Blockchain/AI/IoT | August 12, 2017

Will mobile-based remittances feed a $10 trillion market for bitcoin?

ImpactAlpha
The team at

ImpactAlpha

For many, bitcoin — a digital currency based on a decentralized ledger system called a blockchain (it’s complicated) — is the future of money.

It has been the top-performing currency in six of the past seven years, and a single coin is, as of August 9th at 7:20pm PT, worth $3,366.05, or almost 1,346,420 times its initial market valuation of $.0025. Not a bad investment for those who bought their bitcoins early.

That’s just the tip of the iceberg, says Jeremy Liew of Lightspeed Venture Partners. Liew, the first investor in Snapchat, thinks the value of a bitcoin will increase to something like $500,000 by 2030, which would put the total market value of today’s bitcoins at around $10.5 trillion. Three forces will drive this appreciation, Liew says: bitcoin-based remittances, global uncertainty and instability, and increasing global smartphone penetration.

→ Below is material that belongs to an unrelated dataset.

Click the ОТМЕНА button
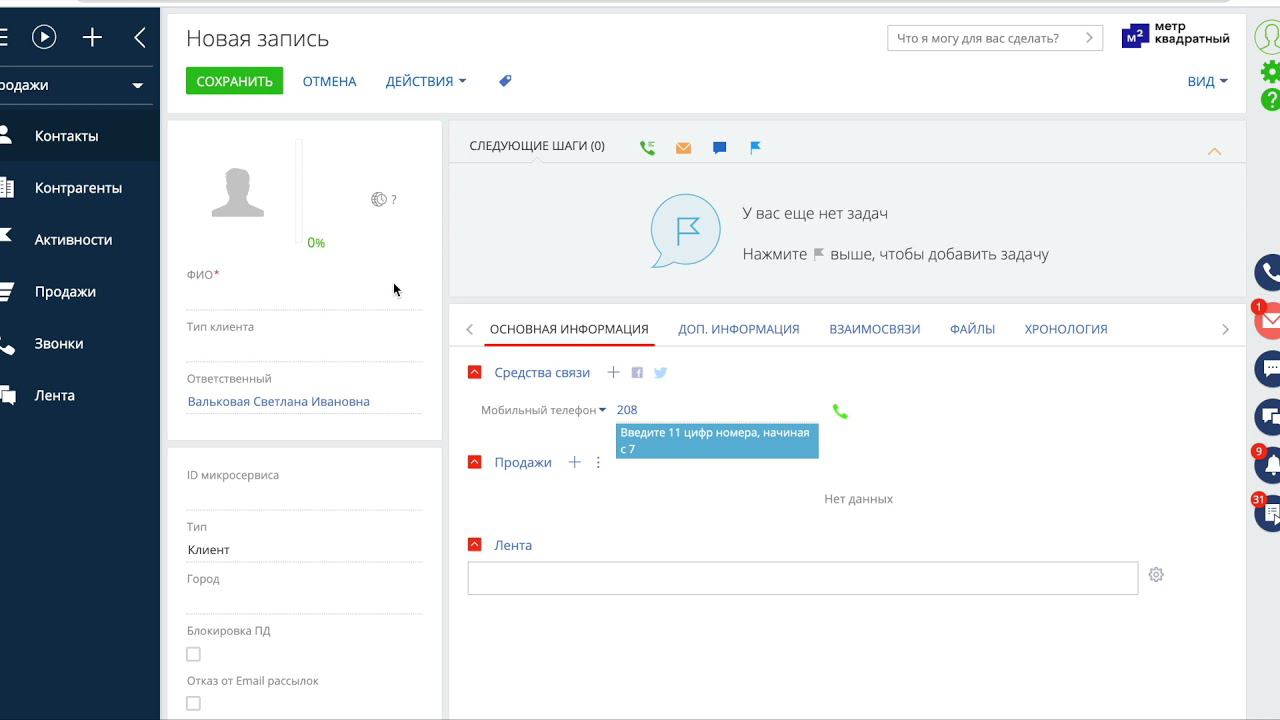This screenshot has height=720, width=1280. [x=329, y=81]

Consider the cross-border remittance market, which is huge. About 230 million people send $500 billion in remittances each year, primarily through such companies as Western Union, RIA, Moneygram and the like. But they charge high fees, and overseas transfers can take a few days. A bitcoin remittance service might charge only 1%, and the transfer could be near-instantaneous.

Bitcoin also benefits from smartphone “wallet” apps like Abra, which enable users to bypass traditional finance institutions (and their fees). Abra is a remittance service that uses bitcoin to let users transfer remittances from their mobile phones to any recipient, who gets the cash from an Abra teller. Abra has VC backing, and actress/Goop CEO Gwyneth Paltrow recently joined Abra as an advisor.

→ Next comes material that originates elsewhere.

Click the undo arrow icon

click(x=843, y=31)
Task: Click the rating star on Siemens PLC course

In the Philippines, where the central bank legalized bitcoin earlier this year, adoption is rising at an exponential rate; Coins.ph, a bitcoin-based service provider, boasts more than one million active users. A recent report indicated that 20% of remittances from the Philippines to South Korea are now processed in bitcoin.

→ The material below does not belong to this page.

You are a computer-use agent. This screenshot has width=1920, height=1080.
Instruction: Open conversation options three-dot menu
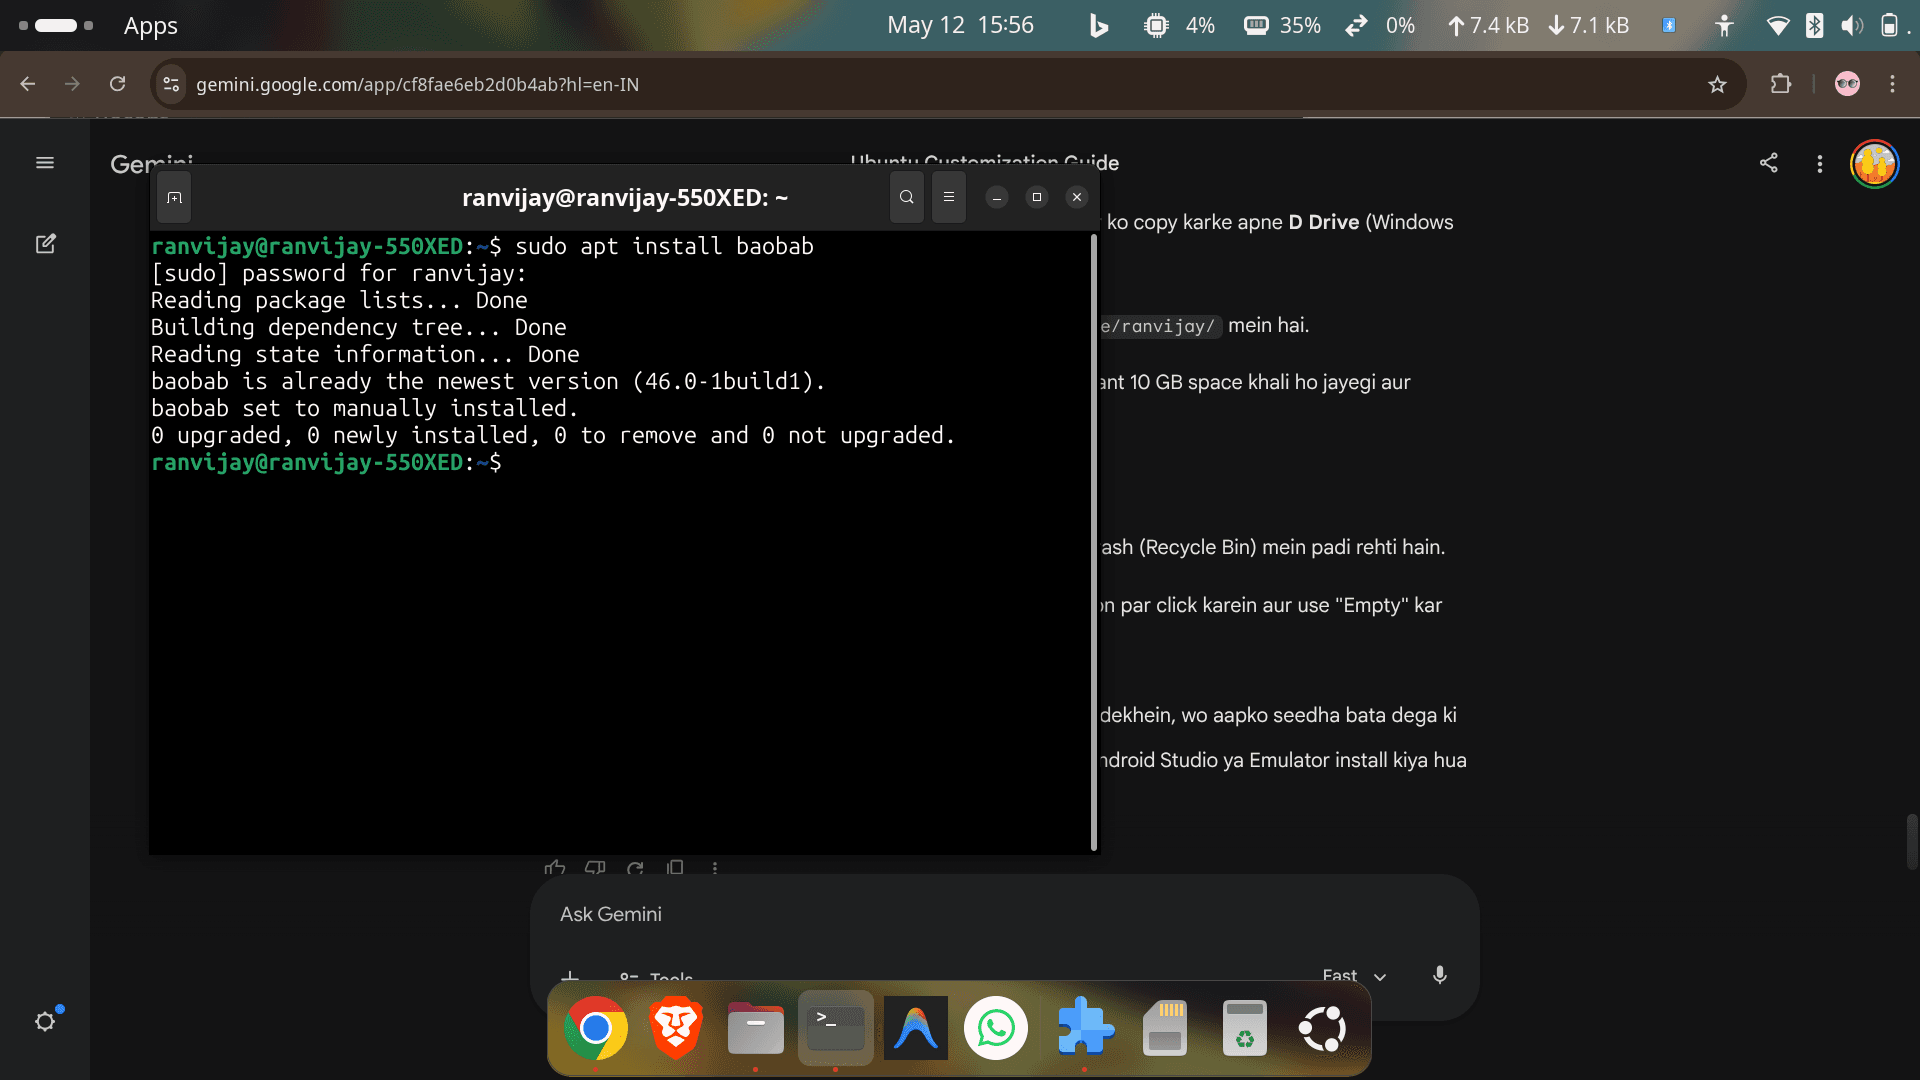pos(1819,164)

The Philippines is the third largest remittance market in the world, behind only China and India, receiving nearly $30 billion in remittance payments every year. Liew and Peter Smith, CEO of Blockchain, said in a recent presentation: “Expats sending money home have found in bitcoin an inexpensive alternative, and we assume that the percentage of bitcoin-based remittances will sharply increase with greater bitcoin awareness.”